TASK BRIEF: Once you find the line containing "[combobox] (539, 13)" in the data below, copy it and each following line exactly, up to and including the line containing "[Facebook] (1000, 2530)", and nothing else.

Start of MATERIAL PROVIDED

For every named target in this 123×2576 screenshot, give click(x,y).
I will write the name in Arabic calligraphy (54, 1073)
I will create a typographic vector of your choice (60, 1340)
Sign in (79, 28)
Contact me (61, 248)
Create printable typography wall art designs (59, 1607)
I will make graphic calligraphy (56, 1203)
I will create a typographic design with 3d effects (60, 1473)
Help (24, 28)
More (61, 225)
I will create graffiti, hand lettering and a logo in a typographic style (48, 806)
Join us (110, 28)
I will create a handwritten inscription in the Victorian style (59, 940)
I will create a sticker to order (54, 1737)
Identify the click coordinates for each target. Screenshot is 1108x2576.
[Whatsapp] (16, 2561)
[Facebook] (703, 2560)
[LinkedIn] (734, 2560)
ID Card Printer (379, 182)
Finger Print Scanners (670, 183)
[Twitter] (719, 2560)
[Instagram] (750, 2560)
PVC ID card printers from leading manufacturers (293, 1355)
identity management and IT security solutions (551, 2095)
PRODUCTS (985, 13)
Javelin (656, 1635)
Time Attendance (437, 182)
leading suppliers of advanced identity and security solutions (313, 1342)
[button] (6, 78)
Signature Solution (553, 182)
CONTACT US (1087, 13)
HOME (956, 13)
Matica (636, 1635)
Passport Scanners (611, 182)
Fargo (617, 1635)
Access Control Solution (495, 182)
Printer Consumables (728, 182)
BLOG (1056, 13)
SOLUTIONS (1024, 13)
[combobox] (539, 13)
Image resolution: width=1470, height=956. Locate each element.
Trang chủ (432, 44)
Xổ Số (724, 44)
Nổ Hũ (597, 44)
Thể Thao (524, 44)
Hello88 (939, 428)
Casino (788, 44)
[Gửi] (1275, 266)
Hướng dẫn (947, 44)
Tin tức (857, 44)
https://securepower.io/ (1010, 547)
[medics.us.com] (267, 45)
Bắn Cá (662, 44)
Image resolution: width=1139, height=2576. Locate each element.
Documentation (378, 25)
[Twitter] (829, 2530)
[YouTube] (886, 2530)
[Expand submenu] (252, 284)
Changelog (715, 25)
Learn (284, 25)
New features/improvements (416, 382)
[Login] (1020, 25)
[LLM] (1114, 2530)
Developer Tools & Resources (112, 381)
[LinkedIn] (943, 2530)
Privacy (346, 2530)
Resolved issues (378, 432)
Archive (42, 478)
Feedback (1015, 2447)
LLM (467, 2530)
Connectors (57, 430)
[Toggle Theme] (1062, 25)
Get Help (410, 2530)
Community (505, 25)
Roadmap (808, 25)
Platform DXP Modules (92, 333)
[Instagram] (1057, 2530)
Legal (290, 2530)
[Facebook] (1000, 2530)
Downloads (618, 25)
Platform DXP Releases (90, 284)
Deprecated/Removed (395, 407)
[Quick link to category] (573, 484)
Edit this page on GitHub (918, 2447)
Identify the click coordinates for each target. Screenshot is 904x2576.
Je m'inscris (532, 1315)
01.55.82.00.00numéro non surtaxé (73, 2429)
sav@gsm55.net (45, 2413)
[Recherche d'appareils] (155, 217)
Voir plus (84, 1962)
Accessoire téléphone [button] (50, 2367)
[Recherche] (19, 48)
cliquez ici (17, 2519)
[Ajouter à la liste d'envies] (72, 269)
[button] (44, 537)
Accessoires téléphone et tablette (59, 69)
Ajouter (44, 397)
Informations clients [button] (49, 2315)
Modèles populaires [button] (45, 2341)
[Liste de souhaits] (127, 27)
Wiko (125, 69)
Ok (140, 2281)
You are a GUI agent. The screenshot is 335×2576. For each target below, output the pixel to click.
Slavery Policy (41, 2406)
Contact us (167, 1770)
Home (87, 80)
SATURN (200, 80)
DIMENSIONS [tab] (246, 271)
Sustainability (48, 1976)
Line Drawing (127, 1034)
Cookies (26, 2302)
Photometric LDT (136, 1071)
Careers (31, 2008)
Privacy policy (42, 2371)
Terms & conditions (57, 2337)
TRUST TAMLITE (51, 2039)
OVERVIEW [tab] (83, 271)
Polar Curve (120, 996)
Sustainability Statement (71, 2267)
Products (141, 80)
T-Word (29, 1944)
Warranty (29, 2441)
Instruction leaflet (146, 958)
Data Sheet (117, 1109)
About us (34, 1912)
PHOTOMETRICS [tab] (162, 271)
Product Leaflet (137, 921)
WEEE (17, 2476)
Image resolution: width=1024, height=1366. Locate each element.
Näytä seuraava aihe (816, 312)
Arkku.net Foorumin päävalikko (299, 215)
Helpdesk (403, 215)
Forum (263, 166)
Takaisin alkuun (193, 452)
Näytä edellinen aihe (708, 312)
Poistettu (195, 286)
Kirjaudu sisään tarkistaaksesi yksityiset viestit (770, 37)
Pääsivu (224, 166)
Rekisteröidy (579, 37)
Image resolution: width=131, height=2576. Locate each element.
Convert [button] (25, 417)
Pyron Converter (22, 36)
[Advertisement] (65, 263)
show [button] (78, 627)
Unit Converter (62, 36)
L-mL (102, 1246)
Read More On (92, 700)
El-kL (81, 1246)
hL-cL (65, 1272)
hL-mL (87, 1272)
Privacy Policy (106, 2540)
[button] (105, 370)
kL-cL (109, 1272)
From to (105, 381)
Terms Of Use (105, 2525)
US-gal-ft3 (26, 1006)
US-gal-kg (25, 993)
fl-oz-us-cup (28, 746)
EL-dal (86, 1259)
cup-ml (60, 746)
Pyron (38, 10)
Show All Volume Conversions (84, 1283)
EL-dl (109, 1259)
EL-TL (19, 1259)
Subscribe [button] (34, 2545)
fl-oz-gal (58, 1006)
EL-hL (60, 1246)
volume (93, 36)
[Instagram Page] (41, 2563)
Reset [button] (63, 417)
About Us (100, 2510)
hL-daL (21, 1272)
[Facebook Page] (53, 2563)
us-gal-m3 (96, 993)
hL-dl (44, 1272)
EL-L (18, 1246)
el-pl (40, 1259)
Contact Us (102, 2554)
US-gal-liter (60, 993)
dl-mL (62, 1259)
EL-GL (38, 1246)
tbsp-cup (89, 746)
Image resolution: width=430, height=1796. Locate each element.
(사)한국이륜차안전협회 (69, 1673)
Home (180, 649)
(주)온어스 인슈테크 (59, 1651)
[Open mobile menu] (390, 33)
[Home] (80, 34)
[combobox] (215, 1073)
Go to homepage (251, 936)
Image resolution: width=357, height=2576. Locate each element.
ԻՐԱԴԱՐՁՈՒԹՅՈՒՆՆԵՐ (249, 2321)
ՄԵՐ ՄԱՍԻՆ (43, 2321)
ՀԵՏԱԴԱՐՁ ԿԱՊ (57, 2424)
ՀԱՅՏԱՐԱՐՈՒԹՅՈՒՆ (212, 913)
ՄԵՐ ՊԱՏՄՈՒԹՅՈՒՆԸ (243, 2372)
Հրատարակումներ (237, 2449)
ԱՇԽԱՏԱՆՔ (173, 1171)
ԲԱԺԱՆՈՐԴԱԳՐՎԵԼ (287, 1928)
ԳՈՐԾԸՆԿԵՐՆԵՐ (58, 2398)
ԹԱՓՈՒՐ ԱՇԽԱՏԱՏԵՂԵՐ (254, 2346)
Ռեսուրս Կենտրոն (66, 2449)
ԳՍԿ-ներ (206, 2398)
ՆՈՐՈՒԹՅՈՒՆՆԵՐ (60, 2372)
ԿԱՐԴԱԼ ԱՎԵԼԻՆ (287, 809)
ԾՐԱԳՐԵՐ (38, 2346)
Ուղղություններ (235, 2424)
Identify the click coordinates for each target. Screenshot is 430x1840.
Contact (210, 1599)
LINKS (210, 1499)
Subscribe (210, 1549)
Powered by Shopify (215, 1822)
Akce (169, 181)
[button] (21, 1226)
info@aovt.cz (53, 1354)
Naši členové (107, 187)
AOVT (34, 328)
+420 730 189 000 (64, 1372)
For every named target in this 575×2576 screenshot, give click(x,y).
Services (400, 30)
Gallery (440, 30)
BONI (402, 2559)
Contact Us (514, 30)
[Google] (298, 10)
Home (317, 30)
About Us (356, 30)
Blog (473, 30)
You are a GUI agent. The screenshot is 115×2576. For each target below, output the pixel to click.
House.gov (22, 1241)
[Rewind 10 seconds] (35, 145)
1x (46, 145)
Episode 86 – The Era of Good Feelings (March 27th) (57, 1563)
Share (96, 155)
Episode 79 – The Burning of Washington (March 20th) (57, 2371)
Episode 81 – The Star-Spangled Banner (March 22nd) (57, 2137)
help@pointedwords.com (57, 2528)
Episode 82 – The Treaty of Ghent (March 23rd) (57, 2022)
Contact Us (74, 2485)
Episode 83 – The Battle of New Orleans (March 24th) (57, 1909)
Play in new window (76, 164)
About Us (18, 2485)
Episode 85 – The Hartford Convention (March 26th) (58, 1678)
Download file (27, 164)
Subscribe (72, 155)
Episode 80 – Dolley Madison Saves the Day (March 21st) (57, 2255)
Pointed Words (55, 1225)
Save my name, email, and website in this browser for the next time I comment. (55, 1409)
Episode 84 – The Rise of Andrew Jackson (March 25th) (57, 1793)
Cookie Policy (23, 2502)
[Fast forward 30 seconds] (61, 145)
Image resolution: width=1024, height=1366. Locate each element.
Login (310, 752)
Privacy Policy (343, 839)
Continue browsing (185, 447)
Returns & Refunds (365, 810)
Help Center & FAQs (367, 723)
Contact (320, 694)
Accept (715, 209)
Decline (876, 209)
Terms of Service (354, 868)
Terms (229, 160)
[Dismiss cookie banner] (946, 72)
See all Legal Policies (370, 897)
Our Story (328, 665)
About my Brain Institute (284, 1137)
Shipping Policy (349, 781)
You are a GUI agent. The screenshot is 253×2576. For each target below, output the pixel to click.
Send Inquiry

End of MATERIAL PROVIDED

SOLUTION:
[combobox] (539, 13)
Image resolution: width=1470, height=956. Locate each element.
Trang chủ (432, 44)
Xổ Số (724, 44)
Nổ Hũ (597, 44)
Thể Thao (524, 44)
Hello88 (939, 428)
Casino (788, 44)
[Gửi] (1275, 266)
Hướng dẫn (947, 44)
Tin tức (857, 44)
https://securepower.io/ (1010, 547)
[medics.us.com] (267, 45)
Bắn Cá (662, 44)
Image resolution: width=1139, height=2576. Locate each element.
Documentation (378, 25)
[Twitter] (829, 2530)
[YouTube] (886, 2530)
[Expand submenu] (252, 284)
Changelog (715, 25)
Learn (284, 25)
New features/improvements (416, 382)
[Login] (1020, 25)
[LLM] (1114, 2530)
Developer Tools & Resources (112, 381)
[LinkedIn] (943, 2530)
Privacy (346, 2530)
Resolved issues (378, 432)
Archive (42, 478)
Feedback (1015, 2447)
LLM (467, 2530)
Connectors (57, 430)
[Toggle Theme] (1062, 25)
Get Help (410, 2530)
Community (505, 25)
Roadmap (808, 25)
Platform DXP Modules (92, 333)
[Instagram] (1057, 2530)
Legal (290, 2530)
[Facebook] (1000, 2530)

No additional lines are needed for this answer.